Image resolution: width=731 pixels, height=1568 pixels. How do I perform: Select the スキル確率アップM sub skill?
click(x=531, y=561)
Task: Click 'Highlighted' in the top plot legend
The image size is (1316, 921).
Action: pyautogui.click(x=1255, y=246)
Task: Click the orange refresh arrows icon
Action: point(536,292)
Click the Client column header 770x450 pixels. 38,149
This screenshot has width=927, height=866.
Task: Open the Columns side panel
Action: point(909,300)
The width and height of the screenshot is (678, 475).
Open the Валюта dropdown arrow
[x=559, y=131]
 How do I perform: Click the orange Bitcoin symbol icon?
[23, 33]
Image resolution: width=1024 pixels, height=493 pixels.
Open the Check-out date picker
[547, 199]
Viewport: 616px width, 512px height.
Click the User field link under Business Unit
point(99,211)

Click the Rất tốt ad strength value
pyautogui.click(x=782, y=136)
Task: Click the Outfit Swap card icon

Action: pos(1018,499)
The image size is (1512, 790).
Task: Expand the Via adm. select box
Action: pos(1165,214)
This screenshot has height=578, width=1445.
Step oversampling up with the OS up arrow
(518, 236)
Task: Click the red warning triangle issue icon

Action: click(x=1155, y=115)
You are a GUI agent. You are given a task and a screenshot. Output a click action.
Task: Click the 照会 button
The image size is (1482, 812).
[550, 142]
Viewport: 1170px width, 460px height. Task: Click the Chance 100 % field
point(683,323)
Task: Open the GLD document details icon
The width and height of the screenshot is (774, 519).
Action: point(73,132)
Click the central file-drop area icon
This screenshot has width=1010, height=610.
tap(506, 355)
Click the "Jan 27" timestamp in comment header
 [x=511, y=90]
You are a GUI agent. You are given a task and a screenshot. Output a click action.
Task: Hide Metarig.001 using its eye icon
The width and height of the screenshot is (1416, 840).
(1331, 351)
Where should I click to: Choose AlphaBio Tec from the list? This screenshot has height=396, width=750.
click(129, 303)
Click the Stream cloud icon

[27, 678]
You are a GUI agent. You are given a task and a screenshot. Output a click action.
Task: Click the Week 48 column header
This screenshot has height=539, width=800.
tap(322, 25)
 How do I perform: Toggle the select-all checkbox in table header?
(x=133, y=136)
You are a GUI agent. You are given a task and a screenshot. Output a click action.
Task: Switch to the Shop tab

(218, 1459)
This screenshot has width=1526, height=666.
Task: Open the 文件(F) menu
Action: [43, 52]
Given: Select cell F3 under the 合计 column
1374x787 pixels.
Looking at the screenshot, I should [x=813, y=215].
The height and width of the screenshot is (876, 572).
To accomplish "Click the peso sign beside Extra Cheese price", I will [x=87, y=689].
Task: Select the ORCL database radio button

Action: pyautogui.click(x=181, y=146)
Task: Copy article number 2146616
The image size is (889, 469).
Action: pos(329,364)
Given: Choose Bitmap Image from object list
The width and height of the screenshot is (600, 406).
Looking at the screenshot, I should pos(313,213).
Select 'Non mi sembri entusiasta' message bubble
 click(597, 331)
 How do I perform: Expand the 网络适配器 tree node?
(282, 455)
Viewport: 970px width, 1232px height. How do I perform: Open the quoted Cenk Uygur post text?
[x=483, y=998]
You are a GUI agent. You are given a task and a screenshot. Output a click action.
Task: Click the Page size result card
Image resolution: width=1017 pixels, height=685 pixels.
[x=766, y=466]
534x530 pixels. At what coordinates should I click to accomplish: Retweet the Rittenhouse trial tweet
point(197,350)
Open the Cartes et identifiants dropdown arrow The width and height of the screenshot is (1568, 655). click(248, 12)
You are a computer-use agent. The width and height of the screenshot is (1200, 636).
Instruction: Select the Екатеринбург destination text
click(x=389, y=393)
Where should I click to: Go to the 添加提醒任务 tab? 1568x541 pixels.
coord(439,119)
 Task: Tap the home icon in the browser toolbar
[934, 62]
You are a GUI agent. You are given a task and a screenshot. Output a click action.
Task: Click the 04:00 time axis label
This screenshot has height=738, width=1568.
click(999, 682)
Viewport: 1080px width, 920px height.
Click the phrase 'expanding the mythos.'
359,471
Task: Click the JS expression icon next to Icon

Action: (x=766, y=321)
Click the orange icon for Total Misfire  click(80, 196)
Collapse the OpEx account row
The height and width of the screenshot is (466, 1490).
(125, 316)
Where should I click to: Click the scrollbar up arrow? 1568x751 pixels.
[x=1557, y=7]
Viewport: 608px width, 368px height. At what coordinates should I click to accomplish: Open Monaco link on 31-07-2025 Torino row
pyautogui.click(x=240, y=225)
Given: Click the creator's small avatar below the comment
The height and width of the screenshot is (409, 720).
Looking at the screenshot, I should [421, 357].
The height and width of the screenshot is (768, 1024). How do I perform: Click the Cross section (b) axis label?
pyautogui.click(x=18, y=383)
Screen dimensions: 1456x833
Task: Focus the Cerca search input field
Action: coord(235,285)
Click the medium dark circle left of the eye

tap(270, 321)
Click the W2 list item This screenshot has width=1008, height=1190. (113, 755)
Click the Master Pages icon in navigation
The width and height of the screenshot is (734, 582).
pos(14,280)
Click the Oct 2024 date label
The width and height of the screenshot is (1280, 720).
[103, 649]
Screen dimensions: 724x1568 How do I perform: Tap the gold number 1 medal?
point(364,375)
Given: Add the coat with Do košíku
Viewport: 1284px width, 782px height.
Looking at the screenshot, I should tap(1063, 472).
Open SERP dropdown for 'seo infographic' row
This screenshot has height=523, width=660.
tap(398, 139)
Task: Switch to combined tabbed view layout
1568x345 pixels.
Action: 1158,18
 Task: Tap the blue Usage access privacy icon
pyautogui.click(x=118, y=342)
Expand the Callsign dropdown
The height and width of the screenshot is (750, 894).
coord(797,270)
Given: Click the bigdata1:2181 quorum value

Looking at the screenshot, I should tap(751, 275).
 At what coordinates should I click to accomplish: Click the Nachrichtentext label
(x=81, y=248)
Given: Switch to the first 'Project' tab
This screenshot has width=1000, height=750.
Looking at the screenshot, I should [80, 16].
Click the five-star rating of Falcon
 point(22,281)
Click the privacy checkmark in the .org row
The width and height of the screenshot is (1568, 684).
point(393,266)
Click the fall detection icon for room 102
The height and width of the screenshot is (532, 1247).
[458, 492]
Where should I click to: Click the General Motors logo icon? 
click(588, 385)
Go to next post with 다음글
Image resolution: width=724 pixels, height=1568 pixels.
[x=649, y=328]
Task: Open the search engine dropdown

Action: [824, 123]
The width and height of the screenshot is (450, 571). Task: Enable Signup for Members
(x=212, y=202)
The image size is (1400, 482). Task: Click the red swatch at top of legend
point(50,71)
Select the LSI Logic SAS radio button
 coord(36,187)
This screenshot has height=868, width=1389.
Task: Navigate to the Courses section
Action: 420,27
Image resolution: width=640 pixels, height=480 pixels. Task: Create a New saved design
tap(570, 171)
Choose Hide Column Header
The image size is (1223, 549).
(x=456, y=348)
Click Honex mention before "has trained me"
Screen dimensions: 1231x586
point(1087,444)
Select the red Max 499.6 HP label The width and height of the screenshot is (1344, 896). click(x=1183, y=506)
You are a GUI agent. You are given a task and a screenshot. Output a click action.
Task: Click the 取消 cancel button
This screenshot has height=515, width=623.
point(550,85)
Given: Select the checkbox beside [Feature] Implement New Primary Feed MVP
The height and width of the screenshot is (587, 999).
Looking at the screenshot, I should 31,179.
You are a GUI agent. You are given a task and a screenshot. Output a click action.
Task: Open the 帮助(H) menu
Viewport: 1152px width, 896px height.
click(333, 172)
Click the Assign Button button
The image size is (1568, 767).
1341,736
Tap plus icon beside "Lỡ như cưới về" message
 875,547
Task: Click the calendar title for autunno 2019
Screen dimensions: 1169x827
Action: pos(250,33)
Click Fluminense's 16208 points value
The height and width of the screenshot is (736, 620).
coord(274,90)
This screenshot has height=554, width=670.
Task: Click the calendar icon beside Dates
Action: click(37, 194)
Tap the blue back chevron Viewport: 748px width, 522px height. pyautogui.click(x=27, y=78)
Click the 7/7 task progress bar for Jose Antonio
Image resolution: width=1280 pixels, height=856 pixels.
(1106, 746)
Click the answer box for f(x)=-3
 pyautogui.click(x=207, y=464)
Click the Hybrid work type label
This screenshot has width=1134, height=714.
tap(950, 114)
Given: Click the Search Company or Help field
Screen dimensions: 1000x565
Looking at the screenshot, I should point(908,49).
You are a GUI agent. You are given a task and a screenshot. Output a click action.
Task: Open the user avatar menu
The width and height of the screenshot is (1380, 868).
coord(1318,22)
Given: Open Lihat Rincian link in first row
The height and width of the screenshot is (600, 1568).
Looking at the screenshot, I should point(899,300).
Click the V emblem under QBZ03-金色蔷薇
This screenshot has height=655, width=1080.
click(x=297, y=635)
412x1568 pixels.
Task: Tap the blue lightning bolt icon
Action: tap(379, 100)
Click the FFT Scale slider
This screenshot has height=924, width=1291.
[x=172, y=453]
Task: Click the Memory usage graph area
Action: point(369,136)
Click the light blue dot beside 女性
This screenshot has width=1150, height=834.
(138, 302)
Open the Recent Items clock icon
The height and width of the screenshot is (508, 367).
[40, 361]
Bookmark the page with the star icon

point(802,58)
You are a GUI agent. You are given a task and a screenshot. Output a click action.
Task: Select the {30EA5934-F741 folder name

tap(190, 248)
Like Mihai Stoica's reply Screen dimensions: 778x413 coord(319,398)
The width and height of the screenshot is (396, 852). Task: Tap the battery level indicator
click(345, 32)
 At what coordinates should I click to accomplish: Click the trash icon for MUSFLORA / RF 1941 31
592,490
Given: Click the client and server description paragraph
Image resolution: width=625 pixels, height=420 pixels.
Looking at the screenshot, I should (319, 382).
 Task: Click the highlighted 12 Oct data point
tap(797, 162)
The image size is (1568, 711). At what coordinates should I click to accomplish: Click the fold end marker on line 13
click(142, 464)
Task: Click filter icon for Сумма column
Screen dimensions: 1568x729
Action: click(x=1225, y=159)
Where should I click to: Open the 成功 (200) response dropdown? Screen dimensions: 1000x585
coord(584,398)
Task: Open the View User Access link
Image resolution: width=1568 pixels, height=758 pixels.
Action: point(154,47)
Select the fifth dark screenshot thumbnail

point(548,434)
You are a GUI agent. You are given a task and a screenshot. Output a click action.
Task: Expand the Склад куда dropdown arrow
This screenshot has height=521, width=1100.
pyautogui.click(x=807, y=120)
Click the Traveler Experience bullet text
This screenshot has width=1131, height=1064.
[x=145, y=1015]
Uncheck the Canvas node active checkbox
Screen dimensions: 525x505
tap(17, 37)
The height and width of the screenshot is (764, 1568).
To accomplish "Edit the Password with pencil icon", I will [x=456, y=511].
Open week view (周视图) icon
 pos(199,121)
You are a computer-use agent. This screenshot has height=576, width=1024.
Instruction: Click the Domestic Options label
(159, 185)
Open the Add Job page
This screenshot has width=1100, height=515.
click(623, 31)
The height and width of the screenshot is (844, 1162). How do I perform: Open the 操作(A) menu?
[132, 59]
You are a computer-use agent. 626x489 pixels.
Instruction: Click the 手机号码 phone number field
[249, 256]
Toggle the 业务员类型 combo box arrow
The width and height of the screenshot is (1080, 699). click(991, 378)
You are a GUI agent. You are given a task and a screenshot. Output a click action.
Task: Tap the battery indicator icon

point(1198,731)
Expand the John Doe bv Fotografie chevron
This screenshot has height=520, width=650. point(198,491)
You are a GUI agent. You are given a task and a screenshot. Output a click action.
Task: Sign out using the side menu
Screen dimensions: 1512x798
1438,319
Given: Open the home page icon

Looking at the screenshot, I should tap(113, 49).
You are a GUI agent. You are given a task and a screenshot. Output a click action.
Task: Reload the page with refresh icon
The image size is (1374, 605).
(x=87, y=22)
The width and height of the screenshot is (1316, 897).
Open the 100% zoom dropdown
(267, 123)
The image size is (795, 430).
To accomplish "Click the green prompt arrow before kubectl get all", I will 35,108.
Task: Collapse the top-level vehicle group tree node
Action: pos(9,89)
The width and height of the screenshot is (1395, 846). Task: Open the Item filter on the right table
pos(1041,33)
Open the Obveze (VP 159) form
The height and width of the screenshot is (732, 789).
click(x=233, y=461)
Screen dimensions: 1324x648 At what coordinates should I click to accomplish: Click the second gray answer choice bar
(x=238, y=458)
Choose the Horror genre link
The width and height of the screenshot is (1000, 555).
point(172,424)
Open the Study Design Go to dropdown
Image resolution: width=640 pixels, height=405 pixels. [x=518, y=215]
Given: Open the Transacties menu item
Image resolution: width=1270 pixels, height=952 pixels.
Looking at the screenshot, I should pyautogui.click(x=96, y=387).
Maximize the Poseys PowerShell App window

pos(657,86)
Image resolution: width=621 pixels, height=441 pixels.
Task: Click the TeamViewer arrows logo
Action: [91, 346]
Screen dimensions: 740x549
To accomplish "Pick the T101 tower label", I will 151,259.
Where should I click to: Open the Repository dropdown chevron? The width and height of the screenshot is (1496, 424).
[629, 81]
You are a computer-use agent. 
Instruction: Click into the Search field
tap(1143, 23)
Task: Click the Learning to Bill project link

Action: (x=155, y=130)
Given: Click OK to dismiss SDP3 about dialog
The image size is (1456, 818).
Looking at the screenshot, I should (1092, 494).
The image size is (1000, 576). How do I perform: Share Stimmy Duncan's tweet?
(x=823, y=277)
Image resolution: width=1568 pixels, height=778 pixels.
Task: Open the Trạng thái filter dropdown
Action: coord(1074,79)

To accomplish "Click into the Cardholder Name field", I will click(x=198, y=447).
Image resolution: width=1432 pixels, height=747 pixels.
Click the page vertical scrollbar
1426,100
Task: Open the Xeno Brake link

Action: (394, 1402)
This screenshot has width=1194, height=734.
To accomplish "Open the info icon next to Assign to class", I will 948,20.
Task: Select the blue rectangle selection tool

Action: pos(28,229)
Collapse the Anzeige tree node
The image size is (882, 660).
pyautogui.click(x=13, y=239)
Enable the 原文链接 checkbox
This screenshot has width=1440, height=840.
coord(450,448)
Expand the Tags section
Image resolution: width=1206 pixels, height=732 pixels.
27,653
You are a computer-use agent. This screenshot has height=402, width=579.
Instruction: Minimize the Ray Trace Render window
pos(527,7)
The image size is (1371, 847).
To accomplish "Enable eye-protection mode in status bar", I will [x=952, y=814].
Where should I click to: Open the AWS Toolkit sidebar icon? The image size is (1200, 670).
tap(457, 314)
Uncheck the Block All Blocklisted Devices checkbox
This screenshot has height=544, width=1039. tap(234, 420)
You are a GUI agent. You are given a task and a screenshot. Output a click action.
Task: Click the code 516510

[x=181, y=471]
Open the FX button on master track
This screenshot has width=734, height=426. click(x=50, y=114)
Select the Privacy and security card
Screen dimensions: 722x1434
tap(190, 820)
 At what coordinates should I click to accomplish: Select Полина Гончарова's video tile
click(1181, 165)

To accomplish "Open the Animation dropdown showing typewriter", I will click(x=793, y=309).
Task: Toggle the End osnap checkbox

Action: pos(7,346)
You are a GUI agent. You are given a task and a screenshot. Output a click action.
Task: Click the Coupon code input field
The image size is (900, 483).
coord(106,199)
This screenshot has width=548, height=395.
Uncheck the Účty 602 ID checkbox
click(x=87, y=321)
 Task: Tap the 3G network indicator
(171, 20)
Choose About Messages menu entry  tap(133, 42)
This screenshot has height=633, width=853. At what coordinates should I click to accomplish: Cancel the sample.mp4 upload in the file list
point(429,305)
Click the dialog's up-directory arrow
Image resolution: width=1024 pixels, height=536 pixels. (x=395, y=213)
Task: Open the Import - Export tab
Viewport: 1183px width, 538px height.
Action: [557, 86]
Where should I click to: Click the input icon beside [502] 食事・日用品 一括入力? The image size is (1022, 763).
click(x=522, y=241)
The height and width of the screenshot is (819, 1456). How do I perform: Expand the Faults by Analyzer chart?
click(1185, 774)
· · · · ·
Activity »
Gather from the records above every line containing the string "first".

Problem solution »
Given: Switch to the first 'Project' tab
Given: Open Lihat Rincian link in first row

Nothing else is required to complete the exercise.